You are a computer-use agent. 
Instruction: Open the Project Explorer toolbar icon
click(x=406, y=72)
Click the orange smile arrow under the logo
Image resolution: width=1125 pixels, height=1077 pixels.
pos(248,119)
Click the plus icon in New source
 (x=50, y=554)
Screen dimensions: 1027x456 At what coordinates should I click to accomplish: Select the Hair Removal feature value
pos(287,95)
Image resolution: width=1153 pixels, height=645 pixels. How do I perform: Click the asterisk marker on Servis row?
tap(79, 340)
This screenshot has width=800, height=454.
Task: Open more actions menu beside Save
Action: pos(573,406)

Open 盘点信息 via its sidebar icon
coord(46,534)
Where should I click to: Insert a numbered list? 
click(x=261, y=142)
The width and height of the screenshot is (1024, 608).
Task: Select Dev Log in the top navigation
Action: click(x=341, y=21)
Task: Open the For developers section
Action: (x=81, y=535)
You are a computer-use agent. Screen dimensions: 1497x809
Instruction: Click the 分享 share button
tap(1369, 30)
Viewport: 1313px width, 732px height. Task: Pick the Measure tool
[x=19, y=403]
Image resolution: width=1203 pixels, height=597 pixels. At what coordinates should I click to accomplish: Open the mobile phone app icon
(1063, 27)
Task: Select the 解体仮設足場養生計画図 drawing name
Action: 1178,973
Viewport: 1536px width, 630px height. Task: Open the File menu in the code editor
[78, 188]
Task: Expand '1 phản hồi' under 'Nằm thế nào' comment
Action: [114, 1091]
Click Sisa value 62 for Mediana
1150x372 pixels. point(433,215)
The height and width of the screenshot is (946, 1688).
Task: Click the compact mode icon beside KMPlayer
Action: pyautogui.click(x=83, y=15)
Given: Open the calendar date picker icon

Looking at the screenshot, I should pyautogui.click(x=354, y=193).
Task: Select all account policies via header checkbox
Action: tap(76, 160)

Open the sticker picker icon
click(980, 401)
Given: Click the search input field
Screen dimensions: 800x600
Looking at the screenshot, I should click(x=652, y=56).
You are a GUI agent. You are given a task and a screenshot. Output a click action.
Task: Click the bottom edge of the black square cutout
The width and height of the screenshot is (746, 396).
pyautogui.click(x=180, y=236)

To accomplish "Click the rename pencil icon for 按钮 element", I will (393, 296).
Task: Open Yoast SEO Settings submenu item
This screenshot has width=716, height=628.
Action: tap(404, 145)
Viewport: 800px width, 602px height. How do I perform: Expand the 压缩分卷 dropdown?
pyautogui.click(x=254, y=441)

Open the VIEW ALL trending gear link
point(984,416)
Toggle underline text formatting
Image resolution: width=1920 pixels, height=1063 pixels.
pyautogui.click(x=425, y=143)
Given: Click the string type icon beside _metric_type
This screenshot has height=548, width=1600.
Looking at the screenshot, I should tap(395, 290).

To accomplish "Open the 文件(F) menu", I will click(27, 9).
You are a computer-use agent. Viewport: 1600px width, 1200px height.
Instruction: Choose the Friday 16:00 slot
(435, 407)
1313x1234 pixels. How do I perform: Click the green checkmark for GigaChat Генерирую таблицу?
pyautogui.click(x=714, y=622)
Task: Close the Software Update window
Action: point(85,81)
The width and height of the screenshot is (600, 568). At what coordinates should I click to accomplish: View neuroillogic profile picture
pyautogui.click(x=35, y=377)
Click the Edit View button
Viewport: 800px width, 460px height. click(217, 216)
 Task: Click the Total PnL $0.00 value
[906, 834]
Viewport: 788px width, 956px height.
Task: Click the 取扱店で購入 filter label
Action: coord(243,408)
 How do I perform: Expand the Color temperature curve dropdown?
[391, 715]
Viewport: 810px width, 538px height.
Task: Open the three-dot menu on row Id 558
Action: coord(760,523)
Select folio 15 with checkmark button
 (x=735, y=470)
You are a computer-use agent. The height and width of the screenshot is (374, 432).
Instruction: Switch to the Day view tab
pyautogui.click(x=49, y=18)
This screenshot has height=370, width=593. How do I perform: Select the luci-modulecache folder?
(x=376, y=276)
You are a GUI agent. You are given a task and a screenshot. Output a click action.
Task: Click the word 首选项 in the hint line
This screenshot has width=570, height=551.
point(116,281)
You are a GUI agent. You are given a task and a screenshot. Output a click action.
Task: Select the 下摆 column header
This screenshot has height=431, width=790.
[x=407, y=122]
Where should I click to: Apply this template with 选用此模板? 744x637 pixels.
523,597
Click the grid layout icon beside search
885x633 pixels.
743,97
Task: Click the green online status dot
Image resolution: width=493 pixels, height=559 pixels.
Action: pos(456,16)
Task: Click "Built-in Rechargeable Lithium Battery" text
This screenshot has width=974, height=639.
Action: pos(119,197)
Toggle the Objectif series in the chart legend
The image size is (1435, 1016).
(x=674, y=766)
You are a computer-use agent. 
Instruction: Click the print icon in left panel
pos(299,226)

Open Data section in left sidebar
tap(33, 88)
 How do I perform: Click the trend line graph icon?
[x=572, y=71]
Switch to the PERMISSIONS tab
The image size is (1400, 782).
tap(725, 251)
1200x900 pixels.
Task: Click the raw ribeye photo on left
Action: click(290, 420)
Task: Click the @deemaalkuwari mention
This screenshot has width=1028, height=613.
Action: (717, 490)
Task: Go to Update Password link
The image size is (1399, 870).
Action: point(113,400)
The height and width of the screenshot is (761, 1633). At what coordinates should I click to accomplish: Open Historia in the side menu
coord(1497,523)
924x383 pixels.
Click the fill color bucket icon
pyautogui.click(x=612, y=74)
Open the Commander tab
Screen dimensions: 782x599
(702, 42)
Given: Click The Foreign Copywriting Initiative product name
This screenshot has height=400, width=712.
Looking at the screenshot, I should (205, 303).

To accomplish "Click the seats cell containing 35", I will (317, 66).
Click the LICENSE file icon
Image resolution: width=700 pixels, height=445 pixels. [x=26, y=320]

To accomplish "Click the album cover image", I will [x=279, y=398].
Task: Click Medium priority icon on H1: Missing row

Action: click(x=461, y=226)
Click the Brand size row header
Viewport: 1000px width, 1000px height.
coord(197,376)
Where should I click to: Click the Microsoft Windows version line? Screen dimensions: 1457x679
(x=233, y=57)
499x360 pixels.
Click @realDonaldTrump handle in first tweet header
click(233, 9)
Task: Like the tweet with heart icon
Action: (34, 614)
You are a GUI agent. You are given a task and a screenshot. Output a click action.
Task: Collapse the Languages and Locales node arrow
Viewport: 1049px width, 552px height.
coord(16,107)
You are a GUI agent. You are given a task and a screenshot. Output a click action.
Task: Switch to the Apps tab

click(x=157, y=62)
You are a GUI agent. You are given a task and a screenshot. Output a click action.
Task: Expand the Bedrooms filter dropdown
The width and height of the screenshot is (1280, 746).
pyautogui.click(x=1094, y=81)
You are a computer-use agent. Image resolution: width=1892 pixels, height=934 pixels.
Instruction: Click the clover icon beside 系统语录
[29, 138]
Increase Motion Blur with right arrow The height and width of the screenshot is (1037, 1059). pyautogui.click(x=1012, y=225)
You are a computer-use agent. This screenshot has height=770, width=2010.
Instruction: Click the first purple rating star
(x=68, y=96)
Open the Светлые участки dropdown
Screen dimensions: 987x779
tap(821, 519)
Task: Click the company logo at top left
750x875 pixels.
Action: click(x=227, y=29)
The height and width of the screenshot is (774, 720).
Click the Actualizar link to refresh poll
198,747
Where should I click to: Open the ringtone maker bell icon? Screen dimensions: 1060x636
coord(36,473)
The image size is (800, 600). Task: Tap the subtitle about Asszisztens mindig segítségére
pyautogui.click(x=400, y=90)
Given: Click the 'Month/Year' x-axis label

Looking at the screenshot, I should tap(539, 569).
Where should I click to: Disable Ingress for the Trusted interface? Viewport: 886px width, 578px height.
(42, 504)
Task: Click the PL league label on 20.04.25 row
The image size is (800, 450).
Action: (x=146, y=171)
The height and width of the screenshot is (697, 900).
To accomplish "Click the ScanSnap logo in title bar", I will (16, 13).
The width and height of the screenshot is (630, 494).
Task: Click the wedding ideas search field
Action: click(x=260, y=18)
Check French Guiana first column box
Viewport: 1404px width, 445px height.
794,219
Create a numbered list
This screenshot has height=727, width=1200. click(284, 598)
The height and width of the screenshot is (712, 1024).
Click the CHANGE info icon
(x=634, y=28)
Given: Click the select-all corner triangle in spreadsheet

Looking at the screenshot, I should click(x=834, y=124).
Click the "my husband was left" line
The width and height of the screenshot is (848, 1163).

□ □ □ □ □ □ □

### Exercise directions
Pull every line with the word "Toggle" from the data.

### Expected output
Toggle underline text formatting
Toggle the Objectif series in the chart legend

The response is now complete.